● Your tasks:
**A.** Can you summarize the Qwen3.5-27B-NVFP4 model card in two sentences?
**B.** Could you copy out the part of the model card that opens with the words containing "Key Details" and closes with "(3.0.0, train split)"?

-- Document extract follows --

Qwen3.5-27B-NVFP4

NVFP4-quantized version of Qwen/Qwen3.5-27B, quantized using NVIDIA ModelOpt for efficient serving on NVIDIA Blackwell GPUs with native FP4 tensor core acceleration.

Key Details

Property	Value
Base Model	Qwen/Qwen3.5-27B
Quantization	NVFP4 (4-bit floating point with FP8 per-block scales)
Quantization Tool	nvidia-modelopt 0.42.0
Calibration	256 samples from cnn_dailymail (3.0.0, train split)
Calibration Sequence Length	512 tokens
Model Size	~19 GB (down from ~54 GB in BF16)
Supported Hardware	NVIDIA Blackwell (SM 120+) — RTX 5090, B200, GB200, etc.
Serving Framework	vLLM 0.17.1 with --quantization modelopt

Architecture

Qwen3.5-27B is a multimodal Vision-Language Model (VLM) with a novel hybrid architecture:

• 64 total decoder layers with 5120 hidden dimension
• 48 Gated DeltaNet layers (linear_attention) — a linear attention variant with gated recurrence for efficient long-context processing
• 16 standard full attention layers (every 4th layer: 3, 7, 11, 15, ..., 63) — providing global attention capability
• 27-layer Vision Transformer (ViT) with 1152 hidden dimension for image understanding
• 262,144 token context length
• Supports text, image, and video inputs
• Tool calling and reasoning (thinking) capabilities

What's Quantized vs Full Precision

Quantized to NVFP4 (606 layers)

Component	Count	Description
MLP layers	192 (64×3)	gate_proj, up_proj, down_proj across all 64 layers
DeltaNet projections	240 (48×5)	in_proj_a, in_proj_b, in_proj_qkv, in_proj_z, out_proj
Full attention projections	64 (16×4)	q_proj, k_proj, v_proj, o_proj
Vision encoder linears	110	ViT attention + MLP weights

Kept at BF16 (full precision)

Component	Count	Reason
lm_head	1	Output projection — quantizing degrades output quality
embed_tokens	1	Embedding layer (nn.Embedding, not nn.Linear)
DeltaNet conv1d weights	48	Sensitive state-tracking convolutions in linear attention
DeltaNet A_log parameters	48	Decay rate parameters (not nn.Linear)
DeltaNet dt_bias parameters	48	Timestep bias parameters (not nn.Linear)
Vision encoder (all)	333	Kept at BF16 for image understanding quality
LayerNorm weights	209	Normalization parameters

How to Serve with vLLM

pip install vllm==0.17.1

vllm serve berkerdooo/Qwen3.5-27B-NVFP4 \
  --quantization modelopt \
  --gpu-memory-utilization 0.75 \
  --max-model-len -1 \
  --enable-auto-tool-choice \
  --tool-call-parser qwen3_coder \
  --reasoning-parser qwen3 \
  --served-model-name qwen3.5-27b \
  --trust-remote-code

Then query the OpenAI-compatible API:

from openai import OpenAI

client = OpenAI(base_url="http://localhost:8000/v1", api_key="unused")

-- Document extract concluded --
-- Data listing follows --

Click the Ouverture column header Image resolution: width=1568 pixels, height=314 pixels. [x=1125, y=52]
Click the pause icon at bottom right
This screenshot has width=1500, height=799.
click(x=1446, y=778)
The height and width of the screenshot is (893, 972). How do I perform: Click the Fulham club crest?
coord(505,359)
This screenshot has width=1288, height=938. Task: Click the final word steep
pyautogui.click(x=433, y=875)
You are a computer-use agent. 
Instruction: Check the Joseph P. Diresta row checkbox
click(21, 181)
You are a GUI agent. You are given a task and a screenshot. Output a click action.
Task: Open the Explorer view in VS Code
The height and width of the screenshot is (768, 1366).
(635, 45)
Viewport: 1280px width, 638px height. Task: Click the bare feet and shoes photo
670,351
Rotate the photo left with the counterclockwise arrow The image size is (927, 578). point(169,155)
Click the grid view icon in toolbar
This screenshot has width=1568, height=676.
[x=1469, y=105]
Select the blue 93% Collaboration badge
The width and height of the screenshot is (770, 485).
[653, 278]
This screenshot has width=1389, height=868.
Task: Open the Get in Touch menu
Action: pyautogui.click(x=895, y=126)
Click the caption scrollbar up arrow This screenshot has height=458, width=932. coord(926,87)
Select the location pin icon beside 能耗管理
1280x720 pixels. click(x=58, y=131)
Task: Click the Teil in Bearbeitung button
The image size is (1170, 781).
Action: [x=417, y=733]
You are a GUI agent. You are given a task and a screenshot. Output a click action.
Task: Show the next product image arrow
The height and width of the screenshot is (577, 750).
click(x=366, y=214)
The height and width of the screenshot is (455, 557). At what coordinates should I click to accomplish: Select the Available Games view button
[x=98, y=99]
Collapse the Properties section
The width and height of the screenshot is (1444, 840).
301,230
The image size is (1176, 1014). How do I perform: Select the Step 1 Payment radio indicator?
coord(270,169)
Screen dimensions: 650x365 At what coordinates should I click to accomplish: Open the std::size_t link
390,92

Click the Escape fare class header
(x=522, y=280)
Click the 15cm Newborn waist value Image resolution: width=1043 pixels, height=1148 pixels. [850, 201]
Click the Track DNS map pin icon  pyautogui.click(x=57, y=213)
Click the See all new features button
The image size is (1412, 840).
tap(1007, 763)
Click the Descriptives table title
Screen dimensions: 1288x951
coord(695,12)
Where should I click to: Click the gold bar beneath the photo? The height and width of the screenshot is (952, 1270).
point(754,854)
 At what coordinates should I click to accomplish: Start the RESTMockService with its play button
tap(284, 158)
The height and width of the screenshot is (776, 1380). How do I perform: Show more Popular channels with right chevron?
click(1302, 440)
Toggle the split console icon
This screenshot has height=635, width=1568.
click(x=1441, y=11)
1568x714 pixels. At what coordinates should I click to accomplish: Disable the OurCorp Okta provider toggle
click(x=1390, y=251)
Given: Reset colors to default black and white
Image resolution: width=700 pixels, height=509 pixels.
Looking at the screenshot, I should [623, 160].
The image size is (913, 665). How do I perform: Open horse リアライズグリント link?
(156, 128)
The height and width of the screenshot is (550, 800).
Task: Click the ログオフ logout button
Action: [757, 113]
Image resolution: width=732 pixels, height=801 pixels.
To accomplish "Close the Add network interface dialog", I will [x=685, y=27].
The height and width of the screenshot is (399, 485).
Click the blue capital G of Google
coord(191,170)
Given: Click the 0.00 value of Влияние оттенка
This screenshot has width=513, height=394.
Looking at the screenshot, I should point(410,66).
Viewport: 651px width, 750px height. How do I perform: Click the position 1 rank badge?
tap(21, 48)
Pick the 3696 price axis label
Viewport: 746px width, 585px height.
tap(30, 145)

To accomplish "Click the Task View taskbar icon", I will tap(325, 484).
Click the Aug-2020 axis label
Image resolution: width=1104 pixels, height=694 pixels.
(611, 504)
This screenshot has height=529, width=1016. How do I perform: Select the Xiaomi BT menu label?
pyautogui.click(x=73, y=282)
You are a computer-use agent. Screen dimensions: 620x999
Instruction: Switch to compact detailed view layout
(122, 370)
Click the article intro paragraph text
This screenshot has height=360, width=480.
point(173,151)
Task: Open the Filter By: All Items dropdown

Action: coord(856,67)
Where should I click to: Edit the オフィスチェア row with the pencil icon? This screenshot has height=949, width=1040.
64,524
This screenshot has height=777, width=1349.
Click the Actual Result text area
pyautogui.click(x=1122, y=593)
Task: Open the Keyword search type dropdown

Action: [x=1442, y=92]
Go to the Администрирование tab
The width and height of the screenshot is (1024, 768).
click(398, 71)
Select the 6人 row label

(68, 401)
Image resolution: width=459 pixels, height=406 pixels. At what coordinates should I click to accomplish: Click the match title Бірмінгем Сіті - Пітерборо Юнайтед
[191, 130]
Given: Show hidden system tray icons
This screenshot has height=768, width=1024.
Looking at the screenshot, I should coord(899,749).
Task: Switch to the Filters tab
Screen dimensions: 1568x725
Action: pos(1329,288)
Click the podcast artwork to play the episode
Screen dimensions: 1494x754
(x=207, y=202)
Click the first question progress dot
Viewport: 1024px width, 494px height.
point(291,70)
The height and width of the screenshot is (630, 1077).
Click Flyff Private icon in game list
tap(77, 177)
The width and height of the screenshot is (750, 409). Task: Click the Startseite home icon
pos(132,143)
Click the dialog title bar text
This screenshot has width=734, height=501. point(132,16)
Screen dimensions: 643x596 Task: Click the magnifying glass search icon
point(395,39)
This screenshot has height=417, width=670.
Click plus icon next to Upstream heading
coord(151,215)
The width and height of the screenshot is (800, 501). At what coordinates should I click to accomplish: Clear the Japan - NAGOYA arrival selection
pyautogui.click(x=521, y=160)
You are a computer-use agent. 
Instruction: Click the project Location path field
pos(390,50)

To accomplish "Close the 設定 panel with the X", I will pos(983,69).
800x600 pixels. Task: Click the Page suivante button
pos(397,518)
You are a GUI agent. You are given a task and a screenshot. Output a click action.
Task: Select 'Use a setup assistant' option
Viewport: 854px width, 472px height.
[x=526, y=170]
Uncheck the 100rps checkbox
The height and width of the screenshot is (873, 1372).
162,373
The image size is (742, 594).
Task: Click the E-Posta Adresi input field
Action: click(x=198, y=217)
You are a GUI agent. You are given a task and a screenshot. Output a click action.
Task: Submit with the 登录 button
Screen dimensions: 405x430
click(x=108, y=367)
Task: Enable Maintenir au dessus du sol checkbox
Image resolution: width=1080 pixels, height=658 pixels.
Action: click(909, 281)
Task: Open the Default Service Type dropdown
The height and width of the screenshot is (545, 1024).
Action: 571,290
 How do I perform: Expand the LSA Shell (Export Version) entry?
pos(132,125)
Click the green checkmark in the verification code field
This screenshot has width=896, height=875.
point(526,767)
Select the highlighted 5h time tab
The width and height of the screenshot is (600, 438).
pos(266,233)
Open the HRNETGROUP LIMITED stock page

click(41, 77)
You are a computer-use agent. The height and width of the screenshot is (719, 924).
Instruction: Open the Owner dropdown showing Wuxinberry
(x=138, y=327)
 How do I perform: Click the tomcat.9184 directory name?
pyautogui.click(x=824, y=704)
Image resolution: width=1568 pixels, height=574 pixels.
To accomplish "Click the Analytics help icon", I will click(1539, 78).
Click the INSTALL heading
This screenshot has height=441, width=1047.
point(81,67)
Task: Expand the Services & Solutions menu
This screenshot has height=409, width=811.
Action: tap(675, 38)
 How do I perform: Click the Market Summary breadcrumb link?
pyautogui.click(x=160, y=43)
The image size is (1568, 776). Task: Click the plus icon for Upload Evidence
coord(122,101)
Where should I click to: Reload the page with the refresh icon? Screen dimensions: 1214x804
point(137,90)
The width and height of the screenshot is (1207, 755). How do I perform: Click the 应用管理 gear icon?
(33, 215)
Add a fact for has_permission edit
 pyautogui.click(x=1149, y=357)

-- Data listing concluded --

● Answers to the exercise:
**A.** Qwen3.5-27B-NVFP4 is an NVFP4-quantized version of Qwen/Qwen3.5-27B, made with NVIDIA ModelOpt for efficient serving on NVIDIA Blackwell GPUs, and it cuts the model size from about 54 GB in BF16 to about 19 GB. It quantizes 606 layers, including the MLP, DeltaNet projection and full attention projection layers, while keeping components such as lm_head, embed_tokens, the DeltaNet conv1d weights and the LayerNorm weights at BF16, and it is served with vLLM 0.17.1 using --quantization modelopt.

**B.**
Key Details

Property	Value
Base Model	Qwen/Qwen3.5-27B
Quantization	NVFP4 (4-bit floating point with FP8 per-block scales)
Quantization Tool	nvidia-modelopt 0.42.0
Calibration	256 samples from cnn_dailymail (3.0.0, train split)